As an experienced competitive runner and one of the ambassadors for the popular Black Girls RUN organization in Atlanta, Darlene Baltimore said she tries to set an example for the other members that look up to her.
“Run with a buddy if at all possible,” Baltimore counseled. “But most of all, be mindful and pay attention to what the drivers of cars are doing — think ahead.”
Running mom Sharon Murphy of Alpharetta likes to wave and acknowledge every person she sees on her running route, but she isn’t just showing Southern hospitality.
"I try to get their attention for a moment. My thinking is that if anything were to happen to me while I was out, then maybe those people would be more likely to remember me, and when and where they saw me." It is up to runners to run defensively when pounding out the miles on metro Atlanta roads.
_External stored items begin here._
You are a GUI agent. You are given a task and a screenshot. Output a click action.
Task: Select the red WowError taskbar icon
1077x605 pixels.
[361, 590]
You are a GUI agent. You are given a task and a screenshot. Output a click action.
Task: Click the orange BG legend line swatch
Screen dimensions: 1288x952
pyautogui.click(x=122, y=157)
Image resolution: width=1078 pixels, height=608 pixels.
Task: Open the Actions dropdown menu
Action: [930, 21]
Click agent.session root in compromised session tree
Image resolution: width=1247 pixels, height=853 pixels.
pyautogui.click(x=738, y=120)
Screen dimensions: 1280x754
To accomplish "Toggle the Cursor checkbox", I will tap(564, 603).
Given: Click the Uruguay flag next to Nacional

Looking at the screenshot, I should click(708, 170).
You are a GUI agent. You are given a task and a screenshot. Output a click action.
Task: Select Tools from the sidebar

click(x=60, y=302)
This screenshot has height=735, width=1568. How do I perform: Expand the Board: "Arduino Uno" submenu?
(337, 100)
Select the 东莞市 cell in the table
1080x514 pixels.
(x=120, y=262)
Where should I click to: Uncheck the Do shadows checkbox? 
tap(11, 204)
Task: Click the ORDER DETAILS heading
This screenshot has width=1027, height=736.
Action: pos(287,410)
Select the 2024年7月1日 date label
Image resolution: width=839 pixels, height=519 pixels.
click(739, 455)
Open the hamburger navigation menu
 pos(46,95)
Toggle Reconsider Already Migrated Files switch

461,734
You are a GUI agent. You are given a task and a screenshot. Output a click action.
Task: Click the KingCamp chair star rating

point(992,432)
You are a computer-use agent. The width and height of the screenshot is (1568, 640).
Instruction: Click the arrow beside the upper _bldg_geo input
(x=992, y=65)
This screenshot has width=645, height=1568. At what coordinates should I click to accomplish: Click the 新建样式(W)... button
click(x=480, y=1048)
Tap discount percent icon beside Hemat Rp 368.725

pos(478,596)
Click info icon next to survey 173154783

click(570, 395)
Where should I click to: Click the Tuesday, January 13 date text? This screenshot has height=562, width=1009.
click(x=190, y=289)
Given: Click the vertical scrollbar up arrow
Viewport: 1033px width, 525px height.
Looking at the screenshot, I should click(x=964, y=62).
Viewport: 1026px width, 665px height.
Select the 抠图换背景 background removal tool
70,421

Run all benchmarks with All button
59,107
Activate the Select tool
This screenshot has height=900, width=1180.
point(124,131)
Valerie Pichardo, another avid runner and Atlanta Track Club member, sums up the ever-present dangers when asked if she had any brushes with cars while training: "Who hasn't had a close call with a car in Atlanta?"
Running safety tips from members of the Atlanta Track Club:
■ Wear reflective and lighted gear at all times, even in the daylight hours.
■ Always run against traffic.
■ If you listen to music or talk radio, listen with only one earbud.
■ Wear an ID bracelet with emergency contact information.
■ Run with your phone and consider having a one-click emergency app at the ready or an app like Find My iPhone where someone knows, and can track your route.
■ Keep pepper spray on your belt or wrist to ward off attackers, aggressive dogs and even coyotes, which are becoming more prevalent in the metro area.
■ If you get a feeling that a particular area is too dangerous for your run, plan another route.